Développer empathie et authenticité
Pour sa part, Estelle Morin, professeure titulaire au Département de management de HEC Montréal et membre du Consortium de recherche sur l’intelligence émotionnelle appliquée aux organisations, apporte une nuance importante. Selon elle, il faut distinguer le télétravail du confinement. « Le télétravail signifie que l’on mène ses activités ailleurs que dans son bureau. On peut donc se déplacer chez des clients, travailler dans des espaces de coworking, etc. Cela ne met pas fin aux contacts sociaux », analyse-t-elle.

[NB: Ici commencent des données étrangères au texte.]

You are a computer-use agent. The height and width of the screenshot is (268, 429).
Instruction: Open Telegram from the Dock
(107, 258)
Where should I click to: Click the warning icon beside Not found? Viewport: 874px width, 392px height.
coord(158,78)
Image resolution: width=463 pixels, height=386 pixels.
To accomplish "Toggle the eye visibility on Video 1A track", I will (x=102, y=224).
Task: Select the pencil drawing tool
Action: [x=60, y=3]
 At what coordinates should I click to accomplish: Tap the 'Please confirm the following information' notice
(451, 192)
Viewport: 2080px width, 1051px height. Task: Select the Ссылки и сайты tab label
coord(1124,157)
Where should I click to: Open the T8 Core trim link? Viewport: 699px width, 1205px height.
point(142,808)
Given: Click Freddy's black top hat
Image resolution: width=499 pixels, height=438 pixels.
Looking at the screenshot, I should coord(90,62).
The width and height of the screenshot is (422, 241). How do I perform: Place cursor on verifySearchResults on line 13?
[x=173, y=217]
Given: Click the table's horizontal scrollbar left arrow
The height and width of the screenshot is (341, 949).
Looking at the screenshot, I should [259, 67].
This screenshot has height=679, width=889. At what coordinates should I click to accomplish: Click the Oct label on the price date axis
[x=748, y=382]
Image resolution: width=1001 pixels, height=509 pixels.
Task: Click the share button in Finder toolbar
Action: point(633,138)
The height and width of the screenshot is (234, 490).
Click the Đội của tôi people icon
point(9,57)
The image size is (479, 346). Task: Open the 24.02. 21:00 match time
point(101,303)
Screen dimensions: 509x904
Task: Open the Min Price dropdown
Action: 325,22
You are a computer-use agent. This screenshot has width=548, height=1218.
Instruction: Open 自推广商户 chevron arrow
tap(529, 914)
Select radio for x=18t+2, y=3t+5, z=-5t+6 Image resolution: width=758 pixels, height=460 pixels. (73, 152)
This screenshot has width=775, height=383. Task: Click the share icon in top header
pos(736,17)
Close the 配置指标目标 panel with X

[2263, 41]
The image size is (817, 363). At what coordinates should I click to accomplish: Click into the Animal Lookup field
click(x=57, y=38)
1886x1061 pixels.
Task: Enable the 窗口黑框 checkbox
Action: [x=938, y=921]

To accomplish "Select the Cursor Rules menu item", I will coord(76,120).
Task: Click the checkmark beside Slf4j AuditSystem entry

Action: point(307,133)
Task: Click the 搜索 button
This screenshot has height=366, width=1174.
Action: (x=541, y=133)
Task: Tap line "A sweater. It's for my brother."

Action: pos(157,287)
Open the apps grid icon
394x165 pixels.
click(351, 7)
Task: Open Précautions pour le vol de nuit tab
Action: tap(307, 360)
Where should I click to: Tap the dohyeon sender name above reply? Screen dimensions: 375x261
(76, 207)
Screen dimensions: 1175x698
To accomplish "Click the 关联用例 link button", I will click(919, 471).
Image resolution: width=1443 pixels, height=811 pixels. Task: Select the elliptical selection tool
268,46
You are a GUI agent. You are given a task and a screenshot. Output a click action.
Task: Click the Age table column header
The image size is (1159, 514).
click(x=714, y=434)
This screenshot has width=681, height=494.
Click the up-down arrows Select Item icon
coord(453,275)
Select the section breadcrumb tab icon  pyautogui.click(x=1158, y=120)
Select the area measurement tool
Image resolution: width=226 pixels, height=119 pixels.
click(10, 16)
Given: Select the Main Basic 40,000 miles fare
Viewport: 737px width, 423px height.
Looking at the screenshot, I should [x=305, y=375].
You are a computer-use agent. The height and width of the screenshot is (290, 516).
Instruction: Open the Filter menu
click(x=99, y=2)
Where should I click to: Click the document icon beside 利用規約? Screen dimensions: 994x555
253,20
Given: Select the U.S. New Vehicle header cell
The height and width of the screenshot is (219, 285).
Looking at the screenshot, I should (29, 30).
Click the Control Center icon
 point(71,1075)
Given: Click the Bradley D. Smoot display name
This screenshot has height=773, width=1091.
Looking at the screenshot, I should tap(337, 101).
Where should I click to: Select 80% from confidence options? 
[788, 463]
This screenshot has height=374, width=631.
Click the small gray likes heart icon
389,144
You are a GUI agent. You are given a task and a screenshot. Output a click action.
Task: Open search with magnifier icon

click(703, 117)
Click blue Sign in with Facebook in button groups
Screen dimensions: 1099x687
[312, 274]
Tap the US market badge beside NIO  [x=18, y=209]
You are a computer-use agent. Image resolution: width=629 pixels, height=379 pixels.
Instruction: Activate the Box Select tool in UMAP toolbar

En revanche, les mesures de confinement nous ont forcés à nous isoler les uns des autres, ce qui a accentué le besoin de rencontrer d’autres personnes. « Qui plus est, on ne savait pas combien de temps cela allait durer, ce qui a pu augmenter l’anxiété des individus », note-t-elle.
Mais est-il possible d’avoir un réel contact humain devant nos écrans? Estelle Morin soutient que le niveau d’interactivité peut compenser le manque d’interactions physiques. « Si on laisse tomber les masques et qu’on fait preuve d’empathie et d’authenticité, il est possible de recréer des liens malgré la distance. Il faut développer un sentiment de proximité, ce qui se construit grâce à la qualité de l’échange », précise-t-elle. La fréquence des contacts virtuels, en particulier au début et même s’ils sont de courte durée, est également indispensable. « Cela aide à comprendre et à intérioriser les façons de faire et de penser de l’autre », illustre Mme Morin.
Elle constate toutefois qu’idéalement, une ou des rencontres préalables en personne facilitent la création de liens qui pourront ensuite être entretenus à distance. Par conséquent, même si le télétravail est là pour rester, une formule hybride combinant les deux semble être le meilleur des mondes.
Dernier conseil : utiliser le bon moyen de communication en fonction du besoin. « Un message texte est moins intrusif et permet de demander des informations rapidement. Il remplace avantageusement le courriel, qui lui se prête bien aux explications plus longues ou à l’envoi de documents par exemple », illustre-t-elle.
En somme, même si le télétravail n’a pas réponse à tout, bien utilisé il s’avère un outil très efficace. « C’est dommage que l’on ait eu besoin d’une crise sanitaire pour s’en rendre compte! », conclut Estelle Morin.